Further important findings, together with those published by Agapiou et al.
[13], following the work of
[7], show that low-altitude remote sensing sensors (e.g., UAVs) can provide significant outcomes. Following these cases, a simulation study was recently (May 2022) implemented by authors in Cyprus, aiming to adopt low-altitude multispectral and RGB cameras to investigate whether a semi-automated methodology for recording potsherds could be developed to answer research questions for a more efficient approach in terms of time and accuracy compared to traditional fieldwalking archaeological surveys.
ML algorithms, such as random forest (RF) classifiers, have been implemented and compared along with the results from foot surveys. Utilizing workflow of
[7] in the study, the overall accuracy and relative accuracy were estimated (average accuracy around 90%). The preliminary results (
Figure 3) were compared with the archaeological surface survey records, showing that semi-automatic detection methods using low-altitude remote sensing sensors can be used as a first proxy indicator for the detection of surface archaeological ceramics.

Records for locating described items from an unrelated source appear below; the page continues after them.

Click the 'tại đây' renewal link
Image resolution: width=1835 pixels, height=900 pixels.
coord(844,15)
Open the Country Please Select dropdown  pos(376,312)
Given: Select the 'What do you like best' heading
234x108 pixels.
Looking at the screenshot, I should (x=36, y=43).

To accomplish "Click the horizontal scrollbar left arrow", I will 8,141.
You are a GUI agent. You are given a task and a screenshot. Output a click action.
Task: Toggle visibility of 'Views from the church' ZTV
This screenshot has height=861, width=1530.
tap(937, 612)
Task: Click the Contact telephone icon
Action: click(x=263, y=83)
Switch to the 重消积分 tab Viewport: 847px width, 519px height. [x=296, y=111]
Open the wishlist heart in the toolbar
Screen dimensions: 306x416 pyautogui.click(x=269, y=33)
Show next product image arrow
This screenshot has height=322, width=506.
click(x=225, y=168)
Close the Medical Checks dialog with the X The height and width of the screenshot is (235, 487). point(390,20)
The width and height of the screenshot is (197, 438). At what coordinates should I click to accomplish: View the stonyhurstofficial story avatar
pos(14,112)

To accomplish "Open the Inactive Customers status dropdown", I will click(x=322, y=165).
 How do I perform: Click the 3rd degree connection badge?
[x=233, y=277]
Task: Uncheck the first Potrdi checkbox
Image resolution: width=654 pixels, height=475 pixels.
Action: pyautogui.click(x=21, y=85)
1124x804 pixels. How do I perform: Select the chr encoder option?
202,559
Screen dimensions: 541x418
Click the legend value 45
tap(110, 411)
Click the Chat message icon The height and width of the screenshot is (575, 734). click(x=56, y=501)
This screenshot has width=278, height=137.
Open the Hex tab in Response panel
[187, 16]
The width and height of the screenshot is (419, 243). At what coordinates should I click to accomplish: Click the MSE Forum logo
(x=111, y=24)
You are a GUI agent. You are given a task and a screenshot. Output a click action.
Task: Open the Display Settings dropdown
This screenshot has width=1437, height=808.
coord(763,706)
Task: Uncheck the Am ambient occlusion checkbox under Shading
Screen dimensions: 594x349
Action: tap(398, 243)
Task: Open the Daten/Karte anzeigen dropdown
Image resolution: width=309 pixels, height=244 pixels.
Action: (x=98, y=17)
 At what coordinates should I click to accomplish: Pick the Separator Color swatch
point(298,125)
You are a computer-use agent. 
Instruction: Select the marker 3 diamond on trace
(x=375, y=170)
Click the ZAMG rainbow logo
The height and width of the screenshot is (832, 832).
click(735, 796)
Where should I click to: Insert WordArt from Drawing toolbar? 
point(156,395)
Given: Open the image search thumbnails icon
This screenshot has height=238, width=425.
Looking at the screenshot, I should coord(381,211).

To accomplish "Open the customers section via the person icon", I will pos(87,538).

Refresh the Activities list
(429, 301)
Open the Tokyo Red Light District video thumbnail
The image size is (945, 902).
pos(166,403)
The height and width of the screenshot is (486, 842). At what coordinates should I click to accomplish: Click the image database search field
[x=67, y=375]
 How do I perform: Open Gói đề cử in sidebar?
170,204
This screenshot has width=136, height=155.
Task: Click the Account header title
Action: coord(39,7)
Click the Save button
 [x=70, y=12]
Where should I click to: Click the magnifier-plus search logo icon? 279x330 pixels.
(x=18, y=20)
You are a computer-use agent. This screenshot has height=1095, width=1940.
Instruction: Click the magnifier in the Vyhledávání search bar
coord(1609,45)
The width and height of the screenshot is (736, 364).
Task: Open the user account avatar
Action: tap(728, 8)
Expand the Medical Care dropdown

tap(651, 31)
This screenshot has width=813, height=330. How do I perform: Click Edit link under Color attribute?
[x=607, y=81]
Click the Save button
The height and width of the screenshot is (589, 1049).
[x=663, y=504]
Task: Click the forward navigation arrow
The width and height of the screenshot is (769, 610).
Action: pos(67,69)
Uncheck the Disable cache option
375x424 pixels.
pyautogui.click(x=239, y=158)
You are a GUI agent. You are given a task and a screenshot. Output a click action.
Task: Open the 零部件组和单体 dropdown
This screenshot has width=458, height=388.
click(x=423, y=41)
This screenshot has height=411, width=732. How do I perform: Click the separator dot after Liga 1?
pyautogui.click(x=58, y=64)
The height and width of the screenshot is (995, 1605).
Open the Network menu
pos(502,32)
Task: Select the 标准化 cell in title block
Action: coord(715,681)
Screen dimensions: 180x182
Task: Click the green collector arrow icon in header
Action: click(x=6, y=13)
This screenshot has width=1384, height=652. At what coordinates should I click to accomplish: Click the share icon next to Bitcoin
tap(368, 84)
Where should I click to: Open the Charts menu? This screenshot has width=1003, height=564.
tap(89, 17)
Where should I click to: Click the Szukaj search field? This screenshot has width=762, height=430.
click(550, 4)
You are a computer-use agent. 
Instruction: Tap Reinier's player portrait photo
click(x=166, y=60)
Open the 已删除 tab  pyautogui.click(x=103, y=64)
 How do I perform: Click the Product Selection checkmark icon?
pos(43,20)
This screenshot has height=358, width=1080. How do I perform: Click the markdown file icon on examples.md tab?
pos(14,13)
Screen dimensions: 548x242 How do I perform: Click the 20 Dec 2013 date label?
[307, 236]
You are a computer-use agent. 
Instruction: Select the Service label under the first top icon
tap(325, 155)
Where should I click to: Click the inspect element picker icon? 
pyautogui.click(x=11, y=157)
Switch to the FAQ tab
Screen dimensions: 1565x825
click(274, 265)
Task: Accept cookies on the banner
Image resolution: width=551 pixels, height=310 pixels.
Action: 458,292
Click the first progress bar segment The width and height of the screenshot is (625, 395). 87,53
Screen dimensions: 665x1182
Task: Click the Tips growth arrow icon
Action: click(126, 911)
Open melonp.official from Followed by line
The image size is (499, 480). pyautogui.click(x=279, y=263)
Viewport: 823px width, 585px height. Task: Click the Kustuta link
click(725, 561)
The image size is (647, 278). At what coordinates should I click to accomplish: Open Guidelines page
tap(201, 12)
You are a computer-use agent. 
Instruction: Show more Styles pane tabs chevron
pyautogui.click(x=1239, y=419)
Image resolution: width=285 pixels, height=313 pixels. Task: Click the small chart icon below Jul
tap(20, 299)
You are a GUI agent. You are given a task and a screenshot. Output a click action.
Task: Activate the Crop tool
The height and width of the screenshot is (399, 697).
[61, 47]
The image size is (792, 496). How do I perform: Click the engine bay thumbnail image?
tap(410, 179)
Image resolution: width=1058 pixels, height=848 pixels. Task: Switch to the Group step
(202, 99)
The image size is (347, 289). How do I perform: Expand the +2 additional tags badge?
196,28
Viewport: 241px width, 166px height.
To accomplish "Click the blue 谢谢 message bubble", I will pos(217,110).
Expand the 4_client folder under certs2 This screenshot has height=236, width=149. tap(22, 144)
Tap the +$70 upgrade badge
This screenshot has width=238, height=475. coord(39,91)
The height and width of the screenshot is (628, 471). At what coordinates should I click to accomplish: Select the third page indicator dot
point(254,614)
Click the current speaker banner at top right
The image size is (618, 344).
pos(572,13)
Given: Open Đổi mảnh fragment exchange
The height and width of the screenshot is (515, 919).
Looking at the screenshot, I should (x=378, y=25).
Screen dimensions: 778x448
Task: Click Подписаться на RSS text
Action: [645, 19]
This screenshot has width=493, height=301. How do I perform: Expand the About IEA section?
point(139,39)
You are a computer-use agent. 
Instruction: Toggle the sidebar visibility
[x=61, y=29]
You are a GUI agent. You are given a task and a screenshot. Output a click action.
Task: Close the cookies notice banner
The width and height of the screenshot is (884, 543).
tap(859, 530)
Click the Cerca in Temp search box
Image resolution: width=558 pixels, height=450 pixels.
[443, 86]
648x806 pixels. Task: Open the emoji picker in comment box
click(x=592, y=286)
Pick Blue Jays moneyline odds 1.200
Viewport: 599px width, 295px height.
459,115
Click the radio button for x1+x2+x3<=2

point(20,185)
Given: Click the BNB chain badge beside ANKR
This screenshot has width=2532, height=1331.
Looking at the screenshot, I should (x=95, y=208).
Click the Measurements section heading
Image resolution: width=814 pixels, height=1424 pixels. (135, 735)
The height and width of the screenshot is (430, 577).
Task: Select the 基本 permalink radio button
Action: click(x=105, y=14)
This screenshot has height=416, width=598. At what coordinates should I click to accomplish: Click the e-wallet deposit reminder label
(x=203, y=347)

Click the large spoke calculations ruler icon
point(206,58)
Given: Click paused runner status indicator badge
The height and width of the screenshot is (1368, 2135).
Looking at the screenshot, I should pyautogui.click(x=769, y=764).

Figure 3. Preliminary results of surface archaeological ceramics using semi-automatic detection methods and low-altitude remote sensing sensors (Red dots indicate positive detections classified as ceramics after the implementation of RF classifier).
These results and accuracy were very promising but can vary, depending on a variety of factors, such as the type of soil, the conditions of the plot, the period of flight, the visibility, the type of crops, and the quantity of the material culture, but also the number and experience of the inspectors. Certainly, in the future, further improvements can be made and more sophisticated remote sensing algorithms will be used to cover even larger areas with a higher success rate.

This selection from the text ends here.